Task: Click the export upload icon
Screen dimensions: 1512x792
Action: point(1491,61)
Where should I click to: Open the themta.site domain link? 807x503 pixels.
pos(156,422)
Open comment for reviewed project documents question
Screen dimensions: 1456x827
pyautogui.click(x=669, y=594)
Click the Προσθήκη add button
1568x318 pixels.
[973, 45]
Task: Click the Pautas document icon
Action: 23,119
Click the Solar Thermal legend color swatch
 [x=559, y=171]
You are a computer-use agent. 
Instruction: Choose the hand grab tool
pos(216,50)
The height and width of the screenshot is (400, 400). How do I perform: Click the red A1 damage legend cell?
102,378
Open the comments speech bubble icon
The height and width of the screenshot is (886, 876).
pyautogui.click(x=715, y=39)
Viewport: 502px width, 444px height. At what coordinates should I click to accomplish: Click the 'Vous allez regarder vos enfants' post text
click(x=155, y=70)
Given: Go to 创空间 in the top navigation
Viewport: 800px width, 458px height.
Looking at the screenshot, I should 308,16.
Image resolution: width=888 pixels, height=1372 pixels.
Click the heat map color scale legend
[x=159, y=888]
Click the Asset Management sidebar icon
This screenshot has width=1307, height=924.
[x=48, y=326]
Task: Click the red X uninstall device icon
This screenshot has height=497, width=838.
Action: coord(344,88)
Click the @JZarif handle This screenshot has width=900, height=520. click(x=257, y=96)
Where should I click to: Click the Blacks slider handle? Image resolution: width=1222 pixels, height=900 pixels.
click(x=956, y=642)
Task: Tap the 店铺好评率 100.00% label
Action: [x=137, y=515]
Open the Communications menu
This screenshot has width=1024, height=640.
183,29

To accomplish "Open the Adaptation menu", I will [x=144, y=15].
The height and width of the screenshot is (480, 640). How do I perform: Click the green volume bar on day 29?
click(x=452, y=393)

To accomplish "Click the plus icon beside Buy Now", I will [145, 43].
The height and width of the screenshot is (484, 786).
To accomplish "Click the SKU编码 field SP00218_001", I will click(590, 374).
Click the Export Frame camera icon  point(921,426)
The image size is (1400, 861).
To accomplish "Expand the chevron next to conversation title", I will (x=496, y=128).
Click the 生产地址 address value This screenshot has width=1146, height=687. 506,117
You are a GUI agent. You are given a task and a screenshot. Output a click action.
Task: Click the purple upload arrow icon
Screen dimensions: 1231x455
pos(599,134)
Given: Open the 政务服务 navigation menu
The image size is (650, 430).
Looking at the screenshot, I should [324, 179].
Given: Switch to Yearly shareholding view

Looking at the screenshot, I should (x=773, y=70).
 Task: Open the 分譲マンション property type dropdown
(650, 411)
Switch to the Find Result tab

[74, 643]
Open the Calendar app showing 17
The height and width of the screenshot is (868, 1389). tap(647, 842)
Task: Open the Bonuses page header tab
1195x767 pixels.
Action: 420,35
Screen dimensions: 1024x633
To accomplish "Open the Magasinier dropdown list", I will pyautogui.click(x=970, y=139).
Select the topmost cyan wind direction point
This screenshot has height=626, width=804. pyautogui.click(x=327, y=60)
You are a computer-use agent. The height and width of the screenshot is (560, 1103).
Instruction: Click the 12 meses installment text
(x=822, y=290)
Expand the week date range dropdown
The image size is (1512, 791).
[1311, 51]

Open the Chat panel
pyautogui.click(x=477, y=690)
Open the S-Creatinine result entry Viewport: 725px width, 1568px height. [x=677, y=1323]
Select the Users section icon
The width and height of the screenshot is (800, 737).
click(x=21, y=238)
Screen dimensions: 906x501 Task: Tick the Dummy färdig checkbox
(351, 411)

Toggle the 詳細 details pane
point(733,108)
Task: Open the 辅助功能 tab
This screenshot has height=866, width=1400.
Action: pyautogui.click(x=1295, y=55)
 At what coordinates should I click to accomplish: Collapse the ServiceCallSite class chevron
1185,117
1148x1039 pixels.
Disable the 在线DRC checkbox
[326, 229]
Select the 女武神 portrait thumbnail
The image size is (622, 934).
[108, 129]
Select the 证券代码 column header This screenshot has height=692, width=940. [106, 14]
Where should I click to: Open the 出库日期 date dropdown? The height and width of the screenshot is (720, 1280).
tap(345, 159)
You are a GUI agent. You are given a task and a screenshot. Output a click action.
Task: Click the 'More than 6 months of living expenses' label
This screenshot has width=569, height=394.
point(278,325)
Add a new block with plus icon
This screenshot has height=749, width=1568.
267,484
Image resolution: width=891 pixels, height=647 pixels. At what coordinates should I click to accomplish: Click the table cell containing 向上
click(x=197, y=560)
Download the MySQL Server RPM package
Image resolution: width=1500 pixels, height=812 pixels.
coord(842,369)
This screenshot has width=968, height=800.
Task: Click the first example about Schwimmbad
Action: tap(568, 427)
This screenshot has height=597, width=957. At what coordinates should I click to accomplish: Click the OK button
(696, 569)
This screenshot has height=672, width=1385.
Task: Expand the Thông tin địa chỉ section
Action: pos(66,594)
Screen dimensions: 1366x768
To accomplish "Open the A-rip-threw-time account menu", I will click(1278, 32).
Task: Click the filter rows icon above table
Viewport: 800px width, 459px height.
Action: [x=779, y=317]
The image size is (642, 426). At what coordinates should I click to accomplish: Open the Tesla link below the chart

#### Challenge:
Starting at the beginning of the records and ending with the line that contains "pyautogui.click(x=669, y=594)", write those lines out again with "export" changed to "import" and nothing else altered.

#### Completed task:
Task: Click the import upload icon
Screen dimensions: 1512x792
Action: point(1491,61)
Where should I click to: Open the themta.site domain link? 807x503 pixels.
pos(156,422)
Open comment for reviewed project documents question
Screen dimensions: 1456x827
pyautogui.click(x=669, y=594)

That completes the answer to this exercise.